AIM OF THE TASK -
Look through the records below for the line holding "Task: Click the Impressions column info icon". Write it out exactly, with each following line through the line holding "Task: Activate the Hand tool".

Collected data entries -

---

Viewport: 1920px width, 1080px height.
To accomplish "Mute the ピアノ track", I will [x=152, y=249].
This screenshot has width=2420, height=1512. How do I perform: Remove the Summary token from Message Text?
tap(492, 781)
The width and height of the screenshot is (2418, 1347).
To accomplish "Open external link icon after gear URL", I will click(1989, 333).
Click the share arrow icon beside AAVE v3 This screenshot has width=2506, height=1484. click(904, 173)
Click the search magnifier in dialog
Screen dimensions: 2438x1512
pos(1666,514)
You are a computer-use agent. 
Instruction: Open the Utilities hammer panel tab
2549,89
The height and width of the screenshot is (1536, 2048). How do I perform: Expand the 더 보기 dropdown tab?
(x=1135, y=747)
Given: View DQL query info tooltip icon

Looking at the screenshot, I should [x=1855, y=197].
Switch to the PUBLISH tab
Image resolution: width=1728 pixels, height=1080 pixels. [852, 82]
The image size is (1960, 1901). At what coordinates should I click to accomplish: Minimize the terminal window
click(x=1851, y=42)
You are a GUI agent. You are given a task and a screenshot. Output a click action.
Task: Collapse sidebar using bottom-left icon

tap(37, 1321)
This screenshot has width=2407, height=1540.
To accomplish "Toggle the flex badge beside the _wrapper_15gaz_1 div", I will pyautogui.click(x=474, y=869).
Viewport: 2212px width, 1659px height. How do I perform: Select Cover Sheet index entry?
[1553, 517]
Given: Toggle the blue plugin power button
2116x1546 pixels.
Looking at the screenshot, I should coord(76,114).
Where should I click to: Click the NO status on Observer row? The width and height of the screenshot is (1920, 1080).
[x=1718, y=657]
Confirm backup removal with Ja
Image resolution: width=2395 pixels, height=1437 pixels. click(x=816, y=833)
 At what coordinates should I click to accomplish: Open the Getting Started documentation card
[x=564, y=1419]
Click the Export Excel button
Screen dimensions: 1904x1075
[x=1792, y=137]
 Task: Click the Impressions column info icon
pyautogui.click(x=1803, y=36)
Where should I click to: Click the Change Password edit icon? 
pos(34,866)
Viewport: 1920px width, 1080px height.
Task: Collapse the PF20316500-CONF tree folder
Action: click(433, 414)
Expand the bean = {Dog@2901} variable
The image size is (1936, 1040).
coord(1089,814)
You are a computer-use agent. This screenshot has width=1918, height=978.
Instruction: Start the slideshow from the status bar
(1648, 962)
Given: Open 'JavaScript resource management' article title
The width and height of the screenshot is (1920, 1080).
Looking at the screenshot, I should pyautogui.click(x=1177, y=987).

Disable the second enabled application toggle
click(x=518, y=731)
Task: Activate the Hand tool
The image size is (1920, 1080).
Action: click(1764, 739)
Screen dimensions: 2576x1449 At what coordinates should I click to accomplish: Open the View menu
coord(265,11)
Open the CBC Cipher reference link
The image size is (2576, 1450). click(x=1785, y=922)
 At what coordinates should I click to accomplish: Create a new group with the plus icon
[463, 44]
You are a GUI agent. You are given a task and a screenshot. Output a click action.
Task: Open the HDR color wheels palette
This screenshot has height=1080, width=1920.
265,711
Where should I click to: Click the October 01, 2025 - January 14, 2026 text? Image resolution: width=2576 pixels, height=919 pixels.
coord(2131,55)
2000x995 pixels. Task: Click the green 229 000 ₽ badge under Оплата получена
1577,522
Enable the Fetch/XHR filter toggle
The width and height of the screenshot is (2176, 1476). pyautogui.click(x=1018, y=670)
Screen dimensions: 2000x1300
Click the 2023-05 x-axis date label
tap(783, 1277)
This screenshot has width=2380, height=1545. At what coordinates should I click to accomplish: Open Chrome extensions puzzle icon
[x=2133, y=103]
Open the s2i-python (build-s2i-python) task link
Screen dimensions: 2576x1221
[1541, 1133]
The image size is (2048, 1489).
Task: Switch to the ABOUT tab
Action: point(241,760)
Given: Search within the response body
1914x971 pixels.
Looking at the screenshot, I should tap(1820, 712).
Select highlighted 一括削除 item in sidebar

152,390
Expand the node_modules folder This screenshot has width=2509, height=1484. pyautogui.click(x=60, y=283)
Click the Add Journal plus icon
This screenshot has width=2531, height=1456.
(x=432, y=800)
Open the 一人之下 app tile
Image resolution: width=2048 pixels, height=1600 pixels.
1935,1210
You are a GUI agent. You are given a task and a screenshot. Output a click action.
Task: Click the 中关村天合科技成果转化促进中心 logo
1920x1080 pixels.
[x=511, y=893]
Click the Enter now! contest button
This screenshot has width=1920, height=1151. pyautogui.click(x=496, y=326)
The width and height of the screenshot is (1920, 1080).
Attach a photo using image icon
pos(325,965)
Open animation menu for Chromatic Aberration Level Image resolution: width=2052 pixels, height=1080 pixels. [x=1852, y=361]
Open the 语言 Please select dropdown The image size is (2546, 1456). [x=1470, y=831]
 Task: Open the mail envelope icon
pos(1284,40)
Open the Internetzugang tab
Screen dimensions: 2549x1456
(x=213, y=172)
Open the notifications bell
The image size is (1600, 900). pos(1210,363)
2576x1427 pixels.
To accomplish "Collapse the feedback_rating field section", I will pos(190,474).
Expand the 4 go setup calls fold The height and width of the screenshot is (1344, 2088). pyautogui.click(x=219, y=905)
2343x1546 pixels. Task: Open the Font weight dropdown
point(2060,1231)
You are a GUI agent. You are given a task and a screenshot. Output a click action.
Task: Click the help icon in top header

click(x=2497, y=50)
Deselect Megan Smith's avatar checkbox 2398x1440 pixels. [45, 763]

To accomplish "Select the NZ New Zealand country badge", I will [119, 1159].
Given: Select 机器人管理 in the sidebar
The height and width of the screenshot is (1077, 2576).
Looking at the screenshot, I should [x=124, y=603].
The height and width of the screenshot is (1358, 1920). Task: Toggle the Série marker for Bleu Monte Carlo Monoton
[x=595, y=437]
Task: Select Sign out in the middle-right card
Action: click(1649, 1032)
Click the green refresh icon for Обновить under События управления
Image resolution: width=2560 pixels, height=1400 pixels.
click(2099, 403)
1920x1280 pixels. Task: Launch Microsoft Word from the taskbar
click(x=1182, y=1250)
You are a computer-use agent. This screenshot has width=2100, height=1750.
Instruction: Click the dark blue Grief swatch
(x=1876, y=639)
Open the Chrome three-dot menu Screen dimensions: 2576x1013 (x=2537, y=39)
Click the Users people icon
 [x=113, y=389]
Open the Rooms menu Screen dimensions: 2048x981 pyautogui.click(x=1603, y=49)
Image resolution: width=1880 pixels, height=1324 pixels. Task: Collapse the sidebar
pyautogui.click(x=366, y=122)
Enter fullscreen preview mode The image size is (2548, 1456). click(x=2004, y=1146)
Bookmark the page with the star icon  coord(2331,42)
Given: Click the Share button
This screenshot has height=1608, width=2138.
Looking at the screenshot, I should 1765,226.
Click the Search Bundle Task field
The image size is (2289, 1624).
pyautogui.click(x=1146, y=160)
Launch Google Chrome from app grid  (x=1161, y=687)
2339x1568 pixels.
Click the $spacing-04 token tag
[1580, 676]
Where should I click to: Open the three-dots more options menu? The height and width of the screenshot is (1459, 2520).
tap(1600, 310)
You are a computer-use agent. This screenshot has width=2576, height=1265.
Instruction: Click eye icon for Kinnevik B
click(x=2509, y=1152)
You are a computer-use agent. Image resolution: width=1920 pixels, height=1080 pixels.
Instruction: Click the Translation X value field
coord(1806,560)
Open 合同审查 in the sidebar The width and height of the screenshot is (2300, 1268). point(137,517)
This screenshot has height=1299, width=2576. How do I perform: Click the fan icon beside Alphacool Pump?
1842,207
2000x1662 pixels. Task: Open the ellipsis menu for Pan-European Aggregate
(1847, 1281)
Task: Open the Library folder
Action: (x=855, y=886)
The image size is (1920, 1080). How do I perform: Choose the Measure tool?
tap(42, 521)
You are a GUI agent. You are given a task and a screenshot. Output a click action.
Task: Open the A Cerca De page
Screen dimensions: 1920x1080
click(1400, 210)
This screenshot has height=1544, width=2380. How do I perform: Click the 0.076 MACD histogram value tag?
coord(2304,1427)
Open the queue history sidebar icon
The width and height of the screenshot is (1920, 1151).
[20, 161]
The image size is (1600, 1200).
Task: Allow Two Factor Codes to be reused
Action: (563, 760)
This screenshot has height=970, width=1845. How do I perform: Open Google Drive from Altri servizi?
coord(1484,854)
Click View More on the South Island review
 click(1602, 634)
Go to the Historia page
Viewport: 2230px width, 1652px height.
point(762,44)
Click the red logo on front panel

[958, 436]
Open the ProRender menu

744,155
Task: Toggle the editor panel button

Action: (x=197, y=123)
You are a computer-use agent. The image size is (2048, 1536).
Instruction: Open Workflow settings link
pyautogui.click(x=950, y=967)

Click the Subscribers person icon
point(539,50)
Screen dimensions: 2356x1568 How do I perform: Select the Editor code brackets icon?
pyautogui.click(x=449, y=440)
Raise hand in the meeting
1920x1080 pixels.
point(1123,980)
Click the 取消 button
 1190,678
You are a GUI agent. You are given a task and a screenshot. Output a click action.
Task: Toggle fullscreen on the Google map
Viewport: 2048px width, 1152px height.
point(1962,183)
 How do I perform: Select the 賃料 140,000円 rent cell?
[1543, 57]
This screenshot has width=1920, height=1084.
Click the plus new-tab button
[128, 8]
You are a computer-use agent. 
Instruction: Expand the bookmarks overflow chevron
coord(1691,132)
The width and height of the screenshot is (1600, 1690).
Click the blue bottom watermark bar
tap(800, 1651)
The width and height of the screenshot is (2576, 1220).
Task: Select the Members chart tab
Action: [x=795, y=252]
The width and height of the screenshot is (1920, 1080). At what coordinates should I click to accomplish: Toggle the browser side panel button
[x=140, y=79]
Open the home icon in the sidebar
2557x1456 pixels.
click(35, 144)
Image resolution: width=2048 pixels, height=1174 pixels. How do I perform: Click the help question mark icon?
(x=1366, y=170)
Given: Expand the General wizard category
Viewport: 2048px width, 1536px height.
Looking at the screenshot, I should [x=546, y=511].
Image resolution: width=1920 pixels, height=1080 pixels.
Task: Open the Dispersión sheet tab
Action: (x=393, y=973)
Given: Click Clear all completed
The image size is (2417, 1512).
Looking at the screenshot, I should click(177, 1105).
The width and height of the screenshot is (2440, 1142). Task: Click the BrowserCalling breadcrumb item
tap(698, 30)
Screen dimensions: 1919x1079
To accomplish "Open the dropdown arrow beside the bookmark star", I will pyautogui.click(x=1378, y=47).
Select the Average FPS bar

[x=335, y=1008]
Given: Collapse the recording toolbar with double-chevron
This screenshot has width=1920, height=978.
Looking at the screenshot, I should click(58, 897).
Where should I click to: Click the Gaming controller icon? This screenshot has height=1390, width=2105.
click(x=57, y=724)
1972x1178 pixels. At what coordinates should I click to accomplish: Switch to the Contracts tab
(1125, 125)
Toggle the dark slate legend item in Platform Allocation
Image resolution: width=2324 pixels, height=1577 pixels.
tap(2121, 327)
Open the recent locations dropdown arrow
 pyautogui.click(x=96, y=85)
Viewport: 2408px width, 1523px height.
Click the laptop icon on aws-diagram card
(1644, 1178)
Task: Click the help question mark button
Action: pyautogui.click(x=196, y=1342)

---

OUTPUT FOR THIS TASK -
 Task: Click the Impressions column info icon
pyautogui.click(x=1803, y=36)
Where should I click to: Click the Change Password edit icon? 
pos(34,866)
Viewport: 1920px width, 1080px height.
Task: Collapse the PF20316500-CONF tree folder
Action: click(433, 414)
Expand the bean = {Dog@2901} variable
The image size is (1936, 1040).
coord(1089,814)
You are a computer-use agent. This screenshot has width=1918, height=978.
Instruction: Start the slideshow from the status bar
(1648, 962)
Given: Open 'JavaScript resource management' article title
The width and height of the screenshot is (1920, 1080).
Looking at the screenshot, I should pyautogui.click(x=1177, y=987).

Disable the second enabled application toggle
click(x=518, y=731)
Task: Activate the Hand tool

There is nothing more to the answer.